Data excerpts:
□ □ □ □
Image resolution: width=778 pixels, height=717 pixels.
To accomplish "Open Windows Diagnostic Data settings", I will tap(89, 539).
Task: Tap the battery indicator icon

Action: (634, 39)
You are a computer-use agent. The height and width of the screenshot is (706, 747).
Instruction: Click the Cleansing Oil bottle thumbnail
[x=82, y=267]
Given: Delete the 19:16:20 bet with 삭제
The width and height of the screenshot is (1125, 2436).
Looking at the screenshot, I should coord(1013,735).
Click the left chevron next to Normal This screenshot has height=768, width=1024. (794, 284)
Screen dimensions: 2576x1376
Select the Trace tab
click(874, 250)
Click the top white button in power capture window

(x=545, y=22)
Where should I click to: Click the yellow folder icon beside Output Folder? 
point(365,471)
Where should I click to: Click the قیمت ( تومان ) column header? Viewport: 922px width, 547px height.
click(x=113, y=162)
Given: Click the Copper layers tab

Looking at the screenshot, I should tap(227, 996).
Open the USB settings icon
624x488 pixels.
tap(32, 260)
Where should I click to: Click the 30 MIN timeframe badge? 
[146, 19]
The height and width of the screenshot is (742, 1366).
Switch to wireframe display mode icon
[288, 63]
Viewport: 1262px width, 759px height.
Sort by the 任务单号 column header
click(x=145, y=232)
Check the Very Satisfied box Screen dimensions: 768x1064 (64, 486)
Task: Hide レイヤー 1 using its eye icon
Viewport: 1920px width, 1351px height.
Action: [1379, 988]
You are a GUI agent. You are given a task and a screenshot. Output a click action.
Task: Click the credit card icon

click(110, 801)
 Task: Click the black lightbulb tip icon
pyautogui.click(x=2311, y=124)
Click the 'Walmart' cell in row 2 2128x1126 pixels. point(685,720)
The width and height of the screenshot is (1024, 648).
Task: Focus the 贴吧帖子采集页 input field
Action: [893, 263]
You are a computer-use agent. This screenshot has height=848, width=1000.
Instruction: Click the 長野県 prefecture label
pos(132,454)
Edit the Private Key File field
□ □ □ □
**WHAT IS BEING ASKED**
For this exercise, repeat exactly the lines of the data above from the one with "You are a computer-use agent. The" down to the one with "Task: Hide レイヤー 1 using its eye icon", both end lines included.

**WRITTEN SOLUTION**
You are a computer-use agent. The height and width of the screenshot is (706, 747).
Instruction: Click the Cleansing Oil bottle thumbnail
[x=82, y=267]
Given: Delete the 19:16:20 bet with 삭제
The width and height of the screenshot is (1125, 2436).
Looking at the screenshot, I should coord(1013,735).
Click the left chevron next to Normal This screenshot has height=768, width=1024. (794, 284)
Screen dimensions: 2576x1376
Select the Trace tab
click(874, 250)
Click the top white button in power capture window

(x=545, y=22)
Where should I click to: Click the yellow folder icon beside Output Folder? 
point(365,471)
Where should I click to: Click the قیمت ( تومان ) column header? Viewport: 922px width, 547px height.
click(x=113, y=162)
Given: Click the Copper layers tab

Looking at the screenshot, I should tap(227, 996).
Open the USB settings icon
624x488 pixels.
tap(32, 260)
Where should I click to: Click the 30 MIN timeframe badge? 
[146, 19]
The height and width of the screenshot is (742, 1366).
Switch to wireframe display mode icon
[288, 63]
Viewport: 1262px width, 759px height.
Sort by the 任务单号 column header
click(x=145, y=232)
Check the Very Satisfied box Screen dimensions: 768x1064 (64, 486)
Task: Hide レイヤー 1 using its eye icon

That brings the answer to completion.